L'UFC-Que choisir jette donc un gros un caillou dans le jardin des puissants lobbies pharmaceutiques laissant entendre que "les critères économiques prennent le pas sur les critères scientifiques" et réclame "une évolution du cadre réglementaire".

Pas de recyclage possible

La réponse de Cyclamed ne s'est pas fait attendre. Cet éco-organisme crée en 1993, est seul agréé par les pouvoirs publics pour collecter les MNU (Médicaments non utilisés), périmés ou non, rapportés par les particuliers en pharmacie. Selon ses propres chiffres, près de 9000 tonnes de MNU (médicaments non utilisés) sont collectées chaque année, un chiffre "en baisse en 2023", affirme Cyclamed dans son communiqué. S'il "soutient l'action d'UFC-Que Choisir," il précise cependant que le nombre de produits visés par cette étude est restreint, rendant sa validité scientifique "discutable".

Cyclamed continue donc à encourager le "geste écoresponsable" des consommateurs, qui consiste à rapporter les médicaments périmés ou non utilisés chez son pharmacien, dans l'objectif de "protéger l'environnement et la sécurité sanitaire".

"Hélas, Cyclamed ne recycle rien du tout ! " répond Ghislaine Sicre, "les MNU partent dans les ordures ménagères pour être incinérés, et au-delà du gâchis, cette pollution est une catastrophe pour la planète". Convergence infirmière réclame donc la mise en place d'une "filière seconde vie" des médicaments et propose des consultations d’infirmiers "pour aider les particuliers à faire le point dans leurs armoires", avant de se rendre en pharmacie avec leurs ordonnances.

Quel remède contre ce gâchis ?

Même son de cloche pour Stéphane Pichon, président du Conseil régional de l'ordre des pharmaciens en Paca : il est inutile de stocker les médicaments prescrits. "Deux choses sont importantes, la stricte observance des prescriptions médicales, aller au bout des traitements et n'avoir que quelques médicaments de fond dans la boîte à pharmacie familiale."

Mais à ce jour personne ne répond clairement à la question "que faire avec des boîtes neuves de médicaments pour qu'elles servent à des personnes dans le besoin ?"

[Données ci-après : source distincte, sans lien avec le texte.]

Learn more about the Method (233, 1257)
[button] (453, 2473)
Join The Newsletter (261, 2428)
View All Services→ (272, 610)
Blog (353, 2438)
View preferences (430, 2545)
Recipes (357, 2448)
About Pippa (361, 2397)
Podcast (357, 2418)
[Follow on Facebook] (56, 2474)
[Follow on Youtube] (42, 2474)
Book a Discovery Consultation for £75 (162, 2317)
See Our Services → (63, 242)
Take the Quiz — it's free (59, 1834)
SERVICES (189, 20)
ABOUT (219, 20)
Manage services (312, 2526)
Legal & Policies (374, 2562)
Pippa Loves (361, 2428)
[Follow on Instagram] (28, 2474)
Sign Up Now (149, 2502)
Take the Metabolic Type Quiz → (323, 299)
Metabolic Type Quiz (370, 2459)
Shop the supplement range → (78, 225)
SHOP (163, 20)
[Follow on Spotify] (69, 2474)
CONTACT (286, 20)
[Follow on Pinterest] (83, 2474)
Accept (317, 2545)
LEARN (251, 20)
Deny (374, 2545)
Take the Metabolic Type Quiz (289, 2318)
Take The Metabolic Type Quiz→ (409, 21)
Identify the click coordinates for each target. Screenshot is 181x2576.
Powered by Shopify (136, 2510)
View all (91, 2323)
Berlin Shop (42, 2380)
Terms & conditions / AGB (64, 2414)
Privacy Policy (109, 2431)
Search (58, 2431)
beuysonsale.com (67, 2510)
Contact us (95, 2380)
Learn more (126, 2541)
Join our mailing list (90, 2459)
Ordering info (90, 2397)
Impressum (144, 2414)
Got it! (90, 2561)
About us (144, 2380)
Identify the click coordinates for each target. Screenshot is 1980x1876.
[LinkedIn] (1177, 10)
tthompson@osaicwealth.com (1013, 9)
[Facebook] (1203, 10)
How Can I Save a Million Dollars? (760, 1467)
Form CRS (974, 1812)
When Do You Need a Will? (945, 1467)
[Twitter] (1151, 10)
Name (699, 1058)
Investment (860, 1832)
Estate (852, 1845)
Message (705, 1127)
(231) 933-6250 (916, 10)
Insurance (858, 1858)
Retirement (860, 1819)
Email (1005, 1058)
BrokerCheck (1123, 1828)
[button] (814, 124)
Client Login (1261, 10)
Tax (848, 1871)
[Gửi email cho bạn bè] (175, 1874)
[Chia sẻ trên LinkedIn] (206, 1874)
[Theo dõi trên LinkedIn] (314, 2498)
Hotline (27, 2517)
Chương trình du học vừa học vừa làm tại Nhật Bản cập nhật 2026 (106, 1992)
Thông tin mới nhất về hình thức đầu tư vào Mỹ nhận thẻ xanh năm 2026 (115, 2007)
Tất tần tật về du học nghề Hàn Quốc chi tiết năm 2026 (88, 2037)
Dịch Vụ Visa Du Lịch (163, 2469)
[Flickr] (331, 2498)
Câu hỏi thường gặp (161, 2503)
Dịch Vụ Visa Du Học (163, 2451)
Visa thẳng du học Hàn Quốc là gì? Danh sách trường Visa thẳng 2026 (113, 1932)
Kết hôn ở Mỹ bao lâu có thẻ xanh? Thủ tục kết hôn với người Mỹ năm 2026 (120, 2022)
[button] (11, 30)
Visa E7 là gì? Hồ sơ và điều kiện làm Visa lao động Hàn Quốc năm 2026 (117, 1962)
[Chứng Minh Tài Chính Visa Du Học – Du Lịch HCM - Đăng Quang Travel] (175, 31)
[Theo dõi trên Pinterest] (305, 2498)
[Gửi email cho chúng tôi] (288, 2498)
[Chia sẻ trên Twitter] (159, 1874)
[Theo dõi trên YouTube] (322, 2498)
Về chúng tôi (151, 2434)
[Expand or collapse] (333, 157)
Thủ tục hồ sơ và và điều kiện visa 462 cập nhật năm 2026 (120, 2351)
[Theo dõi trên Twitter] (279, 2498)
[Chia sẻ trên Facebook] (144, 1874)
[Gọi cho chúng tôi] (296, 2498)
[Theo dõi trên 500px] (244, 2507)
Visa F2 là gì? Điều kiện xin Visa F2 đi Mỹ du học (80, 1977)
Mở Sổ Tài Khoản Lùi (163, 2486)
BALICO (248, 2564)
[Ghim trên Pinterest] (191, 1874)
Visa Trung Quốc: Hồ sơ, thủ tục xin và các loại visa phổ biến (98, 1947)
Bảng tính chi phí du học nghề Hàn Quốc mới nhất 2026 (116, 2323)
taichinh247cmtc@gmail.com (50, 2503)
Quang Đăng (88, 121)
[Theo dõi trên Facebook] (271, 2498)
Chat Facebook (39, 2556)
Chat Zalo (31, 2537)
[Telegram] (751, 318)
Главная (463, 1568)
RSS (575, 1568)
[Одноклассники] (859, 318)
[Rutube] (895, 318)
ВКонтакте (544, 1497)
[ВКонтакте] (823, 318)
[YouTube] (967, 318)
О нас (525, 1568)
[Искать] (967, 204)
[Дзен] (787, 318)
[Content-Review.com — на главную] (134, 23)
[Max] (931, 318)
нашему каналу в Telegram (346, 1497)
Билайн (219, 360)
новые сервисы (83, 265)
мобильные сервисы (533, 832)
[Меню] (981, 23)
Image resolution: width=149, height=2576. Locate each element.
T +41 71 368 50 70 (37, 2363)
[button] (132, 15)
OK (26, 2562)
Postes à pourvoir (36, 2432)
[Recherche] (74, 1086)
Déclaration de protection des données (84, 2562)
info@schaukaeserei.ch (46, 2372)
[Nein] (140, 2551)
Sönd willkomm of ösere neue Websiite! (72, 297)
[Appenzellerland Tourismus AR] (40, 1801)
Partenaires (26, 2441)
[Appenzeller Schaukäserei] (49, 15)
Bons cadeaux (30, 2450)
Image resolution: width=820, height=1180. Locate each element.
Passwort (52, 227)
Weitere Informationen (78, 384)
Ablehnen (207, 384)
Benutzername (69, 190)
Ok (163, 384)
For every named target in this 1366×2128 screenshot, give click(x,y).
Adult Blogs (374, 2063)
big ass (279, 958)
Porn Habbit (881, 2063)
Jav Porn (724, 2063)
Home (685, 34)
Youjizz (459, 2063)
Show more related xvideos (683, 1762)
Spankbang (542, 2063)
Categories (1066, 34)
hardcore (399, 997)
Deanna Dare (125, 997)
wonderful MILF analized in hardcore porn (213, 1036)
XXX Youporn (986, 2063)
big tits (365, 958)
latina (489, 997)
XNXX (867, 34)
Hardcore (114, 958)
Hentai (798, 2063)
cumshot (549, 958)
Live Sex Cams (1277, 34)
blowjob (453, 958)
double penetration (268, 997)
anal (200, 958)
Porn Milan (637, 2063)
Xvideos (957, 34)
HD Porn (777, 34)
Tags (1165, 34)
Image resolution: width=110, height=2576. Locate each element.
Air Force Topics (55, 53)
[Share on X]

Depuis le 1er janvier 2009 et par décision des pouvoirs publics, la réutilisation des MNU et leur redistribution humanitaire sont interdites en France, suivant les recommandations de l'Organisation Mondiale de la Santé (OMS)."Il faut comprendre qu'il en va de la sécurité sanitaire et de la traçabilité des médicaments que nous consommons dans notre pays", explique Stéphane Pichon, "mais il s'agit également d'éviter l'émergence de marchés parallèles et de trafics en direction des autres pays".

Ghislaine Sicre invite toutefois particuliers et professionnels à se rapprocher de certaines ONG qui expédient des médicaments et matériels médicaux d'urgence vers des zones de guerre où de catastrophes humanitaires. "À condition, qu'elles soient agréées", pondère Stéphane Pichon "telles que Tulipe [autorisé par l’Agence nationale de sécurité du médicament] qui récolte et redistribue les dons d’industriels, ou Pharmacie humanitaire internationale qui contrôle toutes les dates de péremption avant expédition".

Les circuits sont donc très sécurisés, rendant la démarche complexe pour les particuliers qui voudraient aujourd’hui faire un geste humanitaire. "Cyclamed reste aujourd'hui la seule alternative au dépôt des MNU dans les ordures ménagères", conclut le représentant des pharmaciens. En attendant que les lignes bougent.